To find local drone meetups, use Meetup's search function to locate events and groups in Melbourne dedicated to drone enthusiasts. It’s a great way to connect with fellow hobbyists.

Absolutely, drone meetups often focus on sharing knowledge and experience. Whether you're looking to enhance your skills or learn new techniques, there’s plenty to gain.

Many drone-related groups on Meetup may not charge fees for membership. However, event costs can vary, so check details in the group's description or event page.

For most drone meetups, having your own drone is beneficial but not always necessary. Some events might offer demonstrations or shared resources for newcomers.

Beginners are welcome in many drone meetups. These groups provide a supportive environment to learn the basics from seasoned drone enthusiasts and improve your skills.

At a drone event, expect discussions, flying demonstrations, and networking with fellow enthusiasts. These gatherings often focus on sharing insights and experiences related to drones.

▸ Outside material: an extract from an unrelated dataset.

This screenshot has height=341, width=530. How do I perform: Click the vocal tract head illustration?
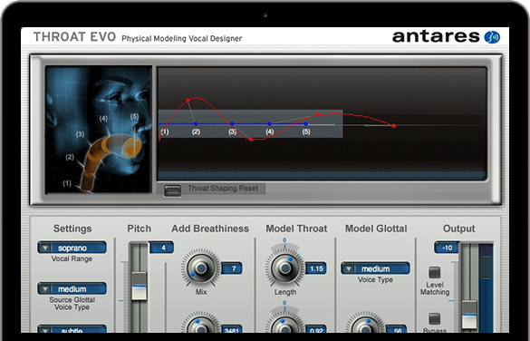[x=99, y=130]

While many drone events are outdoors, some indoor activities may be available depending on the group and venue in Melbourne. It’s best to check each event's details.

Events vary; some may be family-friendly whereas others might have age restrictions. Always check event details for age appropriateness or parental guidance.

RSVPing for a Meetup event is straightforward. Just visit the event page, and you'll typically find a button to confirm your attendance, making it easy to keep track of your commitments.

Drone meetups often emphasize community, offering a platform to meet others with similar interests, share experiences, and foster connections within Melbourne's drone scene.

Drone meetups are excellent for solo attendees seeking to connect with Melbourne’s community of enthusiasts, providing a welcoming space to form friendships over shared interests.

Meeting frequency depends on each specific drone group. Some gather regularly, while others might host occasional events. Check group pages for upcoming Meetup schedules.

Not every interest area may be covered at any given time, as event availability fluctuates and depends on group organizers. It's wise to regularly check updates for new events.